§ QUOTED TEXT:
·····
Is your personal information out there for everyone to see?
Is your personal information out there for everyone to see?

Are you sharing way more than you think or would like to and don't even know about it? Many Facebook users are finding that out.

Note: This article contains excerpts from article: Facebook's Washington Problem published in Bloomberg Business Week Magazine May 17 - May 23, 2010 and a few Online Blog Posts.

Today Facebook users revolted over privacy fears (as reported by The Frontline in the U.K)
New research from data protection firm Sophos shows the majority of Facebook users are considering quitting the social network because of privacy fears. The research shows that it is not only global data protection bodies that are anxious about Facebook's privacy settings.

Sophos took a poll of 1588 Facebook users and found that 60 per cent are considering leaving the network because they do not believe they have enough control over their data.

Another 16 per cent of those polled claim to have already stopped using Facebook because of its lack of privacy.

Meanwhile, since Facebook introduced its latest controversial privacy settings in December, it admits that 50 per cent of users have changed the pre-selected settings on their account, compared to 15 to 20 per cent previously.
·····
§ DATA EXCERPTS:
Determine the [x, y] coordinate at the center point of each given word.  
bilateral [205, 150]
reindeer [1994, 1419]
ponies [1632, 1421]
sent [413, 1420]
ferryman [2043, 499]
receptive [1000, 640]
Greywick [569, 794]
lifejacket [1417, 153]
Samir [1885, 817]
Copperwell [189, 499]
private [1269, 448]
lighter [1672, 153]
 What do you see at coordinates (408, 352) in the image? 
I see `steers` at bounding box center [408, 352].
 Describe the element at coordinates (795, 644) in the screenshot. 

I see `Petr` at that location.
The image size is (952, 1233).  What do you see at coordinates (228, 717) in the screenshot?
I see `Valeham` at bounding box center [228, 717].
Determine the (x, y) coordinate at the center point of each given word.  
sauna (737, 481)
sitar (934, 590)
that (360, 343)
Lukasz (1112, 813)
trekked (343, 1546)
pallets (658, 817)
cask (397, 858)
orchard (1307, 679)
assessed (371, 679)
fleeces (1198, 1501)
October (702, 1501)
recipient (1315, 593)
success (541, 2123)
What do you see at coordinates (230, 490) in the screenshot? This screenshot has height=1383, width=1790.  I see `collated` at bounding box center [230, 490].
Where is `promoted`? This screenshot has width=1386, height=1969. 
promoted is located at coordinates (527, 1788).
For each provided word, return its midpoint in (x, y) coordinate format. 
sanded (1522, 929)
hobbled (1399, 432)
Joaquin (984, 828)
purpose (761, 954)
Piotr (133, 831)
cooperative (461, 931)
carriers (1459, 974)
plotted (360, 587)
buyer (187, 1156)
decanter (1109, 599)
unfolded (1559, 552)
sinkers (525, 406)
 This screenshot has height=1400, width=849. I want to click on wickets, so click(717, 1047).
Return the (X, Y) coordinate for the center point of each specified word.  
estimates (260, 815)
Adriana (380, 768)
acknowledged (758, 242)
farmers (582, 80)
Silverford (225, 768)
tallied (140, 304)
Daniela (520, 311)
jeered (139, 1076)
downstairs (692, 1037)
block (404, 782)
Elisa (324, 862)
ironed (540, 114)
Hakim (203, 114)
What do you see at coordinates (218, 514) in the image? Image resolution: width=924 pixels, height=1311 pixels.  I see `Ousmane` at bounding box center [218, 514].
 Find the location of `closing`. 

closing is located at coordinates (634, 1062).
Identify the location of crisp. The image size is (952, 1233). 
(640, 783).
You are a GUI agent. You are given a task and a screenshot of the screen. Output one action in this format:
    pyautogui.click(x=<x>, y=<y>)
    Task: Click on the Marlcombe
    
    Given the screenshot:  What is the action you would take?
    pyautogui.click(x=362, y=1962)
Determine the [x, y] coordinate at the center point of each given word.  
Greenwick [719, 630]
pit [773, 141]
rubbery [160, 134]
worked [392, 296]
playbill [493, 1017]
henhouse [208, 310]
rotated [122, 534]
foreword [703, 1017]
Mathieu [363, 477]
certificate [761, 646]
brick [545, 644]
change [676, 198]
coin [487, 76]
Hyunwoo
·····
§ EXERCISE TASK 1: Could you lay out the entries from the line with "Copperwell [189, 499]" up to and including the line with "center [408, 352]." as a Markdown table with the columns No. and Line, leaving out blank lines?
§ EXERCISE TASK 2: Could you write what comes next in the article about Facebook users' privacy fears, picking up after its last sentence?

§ RIGHT ANSWER 1:
| No. | Line |
|---|---|
| 1 | Copperwell [189, 499] |
| 2 | private [1269, 448] |
| 3 | lighter [1672, 153] |
| 4 |  What do you see at coordinates (408, 352) in the image?  |
| 5 | I see `steers` at bounding box center [408, 352]. |

§ RIGHT ANSWER 2:
The December changes meant that more details contained in user profiles were publically displayed by default, including picture, current city, list of friends and fan pages. Users had previously been given the option of exposing a limited profile or remaining hidden altogether.

Facebook has admitted its privacy policy is "too complex" for users and is reportedly planning to make changes to it within a matter of days.

The article: Facebook's Washington Problem, published in Bloomberg Business Week, clearly outlines that there's always a challenge of innovating faster than the users understand or are willing to accept. The users feel, rightly so, that they should be the ones to choose to share their information not, the other way around. At a result, the six-year-old online phenomenon continually tests their tolerance for sacrificing policy.

Now it has provoked a new skirmish - this time with members of the U.S. Congress. Some the issues raised by members of Congress are:

  • Facebook's arrogance in brushing off questions about its practices
  • Feature launched by Facebook that builds restaurant guides and music playlists derived from personal information supplied by users and their Facebook firends
  • Commercially valuable information is being shared with other Web sites and marketers without users' consent.

Since its start in 2004, Facebook has amassed one of the world's richest stores of facts and figures related to consumer behavior shared by more than 400 million people worldwide. Industry analysts say that the new data-gathering features Facebook has initiated could help bring the company more ad dollars.

According to Danah Boyd, a research at Microsoft, which has invested in the social network, "people are now recognizing that Facebook has an economic incentive to encourage people to be more public - about their consumer preferences."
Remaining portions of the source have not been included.